SEXUELLE GESUNDHEIT Schweiz setzt sich sowohl auf nationaler als auch auf internationaler Ebene für die Promotion und die Einhaltung der sexuellen Rechte ein: politisch, fachlich, sozial und strukturell.

Die sexuellen Rechte sind Menschenrechte und in der Deklaration der sexuellen Rechte der International Planned Parenthood Federation (IPPF) festgehalten.

Die sexuellen Rechte sind sexualitätsbezogene Menschenrechte, die aus dem Recht aller Menschen auf Freiheit, Gleichstellung, Privatsphäre, Selbstbestimmung, Integrität und Würde abgleitet werden.

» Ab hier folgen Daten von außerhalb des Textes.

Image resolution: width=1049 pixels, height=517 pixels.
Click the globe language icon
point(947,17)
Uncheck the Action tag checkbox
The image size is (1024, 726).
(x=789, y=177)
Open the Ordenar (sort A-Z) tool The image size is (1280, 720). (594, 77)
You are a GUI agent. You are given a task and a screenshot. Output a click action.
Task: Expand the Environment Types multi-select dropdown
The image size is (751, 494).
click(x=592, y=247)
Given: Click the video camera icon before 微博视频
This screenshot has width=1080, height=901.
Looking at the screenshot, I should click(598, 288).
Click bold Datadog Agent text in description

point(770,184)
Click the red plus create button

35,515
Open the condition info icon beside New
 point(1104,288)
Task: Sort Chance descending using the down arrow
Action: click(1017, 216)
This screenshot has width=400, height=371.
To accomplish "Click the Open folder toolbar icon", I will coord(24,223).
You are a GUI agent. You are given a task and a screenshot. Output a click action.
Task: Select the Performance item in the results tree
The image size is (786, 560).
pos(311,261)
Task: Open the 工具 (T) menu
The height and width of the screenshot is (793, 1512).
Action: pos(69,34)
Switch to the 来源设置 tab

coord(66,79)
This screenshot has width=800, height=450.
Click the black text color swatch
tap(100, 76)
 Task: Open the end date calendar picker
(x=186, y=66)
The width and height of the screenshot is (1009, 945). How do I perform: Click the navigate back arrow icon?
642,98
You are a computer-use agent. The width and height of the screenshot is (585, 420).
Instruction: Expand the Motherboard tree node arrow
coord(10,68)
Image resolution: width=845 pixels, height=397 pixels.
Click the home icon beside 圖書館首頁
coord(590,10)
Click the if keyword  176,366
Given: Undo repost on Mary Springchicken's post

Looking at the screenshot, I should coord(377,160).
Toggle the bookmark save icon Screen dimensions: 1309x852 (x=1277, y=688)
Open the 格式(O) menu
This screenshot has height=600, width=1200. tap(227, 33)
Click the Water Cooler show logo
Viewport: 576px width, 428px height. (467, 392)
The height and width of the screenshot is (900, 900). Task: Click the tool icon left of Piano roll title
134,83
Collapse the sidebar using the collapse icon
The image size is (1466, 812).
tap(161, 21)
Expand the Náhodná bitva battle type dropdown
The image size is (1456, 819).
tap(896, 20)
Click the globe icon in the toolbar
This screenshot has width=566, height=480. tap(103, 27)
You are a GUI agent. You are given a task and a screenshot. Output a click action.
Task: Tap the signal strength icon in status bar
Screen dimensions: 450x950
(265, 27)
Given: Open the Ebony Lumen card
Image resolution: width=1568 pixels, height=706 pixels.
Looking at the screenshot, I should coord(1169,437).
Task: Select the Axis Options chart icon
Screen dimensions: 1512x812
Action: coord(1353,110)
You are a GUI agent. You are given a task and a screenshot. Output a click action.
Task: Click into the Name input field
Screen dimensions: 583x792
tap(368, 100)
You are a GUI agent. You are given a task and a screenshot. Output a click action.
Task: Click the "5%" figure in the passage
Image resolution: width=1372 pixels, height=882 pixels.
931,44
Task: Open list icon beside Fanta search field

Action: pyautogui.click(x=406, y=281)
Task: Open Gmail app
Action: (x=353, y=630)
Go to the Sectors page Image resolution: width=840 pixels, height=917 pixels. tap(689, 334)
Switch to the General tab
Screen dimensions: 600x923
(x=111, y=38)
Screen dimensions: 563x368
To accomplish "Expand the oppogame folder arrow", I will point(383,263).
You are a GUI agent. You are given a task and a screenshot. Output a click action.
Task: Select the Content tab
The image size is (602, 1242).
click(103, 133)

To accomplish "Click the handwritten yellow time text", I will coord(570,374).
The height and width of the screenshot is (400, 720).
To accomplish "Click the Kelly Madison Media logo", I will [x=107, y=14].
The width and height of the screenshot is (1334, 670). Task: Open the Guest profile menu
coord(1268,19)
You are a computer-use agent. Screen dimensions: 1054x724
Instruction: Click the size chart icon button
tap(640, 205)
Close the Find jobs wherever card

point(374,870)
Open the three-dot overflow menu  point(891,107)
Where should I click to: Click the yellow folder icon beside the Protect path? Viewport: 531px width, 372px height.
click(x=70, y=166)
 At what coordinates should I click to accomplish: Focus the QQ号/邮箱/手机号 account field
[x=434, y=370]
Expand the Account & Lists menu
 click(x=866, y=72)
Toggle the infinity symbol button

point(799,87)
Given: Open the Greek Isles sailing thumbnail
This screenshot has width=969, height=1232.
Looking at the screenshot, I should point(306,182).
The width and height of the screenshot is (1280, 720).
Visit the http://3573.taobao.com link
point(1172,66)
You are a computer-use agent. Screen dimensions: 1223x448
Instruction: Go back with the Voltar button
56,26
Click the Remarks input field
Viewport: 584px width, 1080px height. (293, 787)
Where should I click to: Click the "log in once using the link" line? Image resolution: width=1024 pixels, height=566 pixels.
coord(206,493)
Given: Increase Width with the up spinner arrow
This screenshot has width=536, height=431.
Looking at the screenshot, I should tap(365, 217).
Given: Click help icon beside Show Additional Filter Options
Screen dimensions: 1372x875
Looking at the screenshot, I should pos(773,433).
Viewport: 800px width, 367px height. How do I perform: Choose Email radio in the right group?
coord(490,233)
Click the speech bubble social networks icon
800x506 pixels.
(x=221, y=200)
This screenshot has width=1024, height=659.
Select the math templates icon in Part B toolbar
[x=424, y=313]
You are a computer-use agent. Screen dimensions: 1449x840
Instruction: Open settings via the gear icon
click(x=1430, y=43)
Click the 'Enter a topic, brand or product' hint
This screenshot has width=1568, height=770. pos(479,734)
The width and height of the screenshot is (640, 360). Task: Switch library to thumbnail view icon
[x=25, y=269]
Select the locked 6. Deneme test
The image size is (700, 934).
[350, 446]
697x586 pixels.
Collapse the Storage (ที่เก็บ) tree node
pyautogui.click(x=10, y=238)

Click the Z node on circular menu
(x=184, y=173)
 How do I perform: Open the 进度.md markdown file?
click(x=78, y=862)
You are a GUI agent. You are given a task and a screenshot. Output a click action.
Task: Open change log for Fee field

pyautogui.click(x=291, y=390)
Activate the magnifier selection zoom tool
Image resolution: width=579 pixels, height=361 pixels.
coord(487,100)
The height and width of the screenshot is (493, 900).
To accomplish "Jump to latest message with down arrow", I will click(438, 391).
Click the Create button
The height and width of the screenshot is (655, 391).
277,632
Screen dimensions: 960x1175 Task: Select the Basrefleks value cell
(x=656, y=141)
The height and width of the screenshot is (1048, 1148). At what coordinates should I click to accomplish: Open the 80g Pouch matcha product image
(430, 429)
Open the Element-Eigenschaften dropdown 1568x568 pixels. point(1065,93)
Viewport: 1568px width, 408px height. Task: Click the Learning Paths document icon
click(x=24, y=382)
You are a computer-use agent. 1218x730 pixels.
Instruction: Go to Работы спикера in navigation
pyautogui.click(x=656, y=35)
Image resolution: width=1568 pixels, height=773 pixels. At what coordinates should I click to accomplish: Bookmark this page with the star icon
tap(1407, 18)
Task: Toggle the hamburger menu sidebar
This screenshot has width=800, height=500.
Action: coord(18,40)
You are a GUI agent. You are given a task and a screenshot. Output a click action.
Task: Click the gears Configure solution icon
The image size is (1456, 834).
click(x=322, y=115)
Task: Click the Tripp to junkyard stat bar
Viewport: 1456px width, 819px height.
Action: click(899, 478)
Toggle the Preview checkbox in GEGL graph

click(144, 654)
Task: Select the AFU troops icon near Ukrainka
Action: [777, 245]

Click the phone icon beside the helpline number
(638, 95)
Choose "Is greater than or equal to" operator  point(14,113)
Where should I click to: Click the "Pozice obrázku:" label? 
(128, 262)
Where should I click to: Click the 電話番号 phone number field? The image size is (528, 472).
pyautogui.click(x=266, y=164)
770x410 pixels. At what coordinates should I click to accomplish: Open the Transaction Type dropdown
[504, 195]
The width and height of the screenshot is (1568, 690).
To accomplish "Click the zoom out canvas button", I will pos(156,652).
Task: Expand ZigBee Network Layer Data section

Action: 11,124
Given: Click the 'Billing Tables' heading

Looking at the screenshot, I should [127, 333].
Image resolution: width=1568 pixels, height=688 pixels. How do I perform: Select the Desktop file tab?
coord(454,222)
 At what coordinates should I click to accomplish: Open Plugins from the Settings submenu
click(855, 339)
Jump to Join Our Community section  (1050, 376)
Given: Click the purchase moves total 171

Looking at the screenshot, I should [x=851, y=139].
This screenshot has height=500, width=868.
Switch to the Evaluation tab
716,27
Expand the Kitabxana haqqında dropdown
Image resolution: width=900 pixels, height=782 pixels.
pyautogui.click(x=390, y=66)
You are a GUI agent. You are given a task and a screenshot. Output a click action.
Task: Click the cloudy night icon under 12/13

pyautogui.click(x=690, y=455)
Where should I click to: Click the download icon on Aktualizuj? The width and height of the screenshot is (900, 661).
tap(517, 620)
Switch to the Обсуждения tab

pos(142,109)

Die Artikel der Charta der sexuellen Rechte von IPPF umfassen:

  1. Das Recht auf Gleichstellung, gleichen Schutz durch das Gesetz und Freiheit von allen Formen der Diskriminierung aufgrund von Geschlecht, Sexualität oder Gender
  2. Das Recht auf Partizipation unabhängig von Geschlecht, Sexualität oder Gender
  3. Die Rechte auf Leben, Freiheit, Sicherheit der Person und körperliche Unversehrtheit
  4. Das Recht auf Privatsphäre
  5. Das Recht auf persönliche Selbstbestimmung und Anerkennung vor dem Gesetz
  6. Das Recht auf Gedanken und Meinungsfreiheit, das Recht auf freie Meinungsäusserung und Versammlungsfreiheit
  7. Das Recht auf Gesundheit und das Recht, am wissenschaftlichen Fortschritt und dessen Errungenschaften teilzuhaben
  8. Das Recht auf Bildung und Information
  9. Das Recht auf freie Entscheidung für oder gegen die Ehe und für oder gegen die Gründung einer Familie sowie das Recht zu entscheiden, ob, wie und wann Kinder geboren werden sollen
  10. Das Recht auf Rechenschaftspflicht und Entschädigung

 

UNIVERSAL PERIODIC REVIEW

Schattenbericht der Schweiz das UNO-Hochkommissariat zum Universal Periodic Review (UPR).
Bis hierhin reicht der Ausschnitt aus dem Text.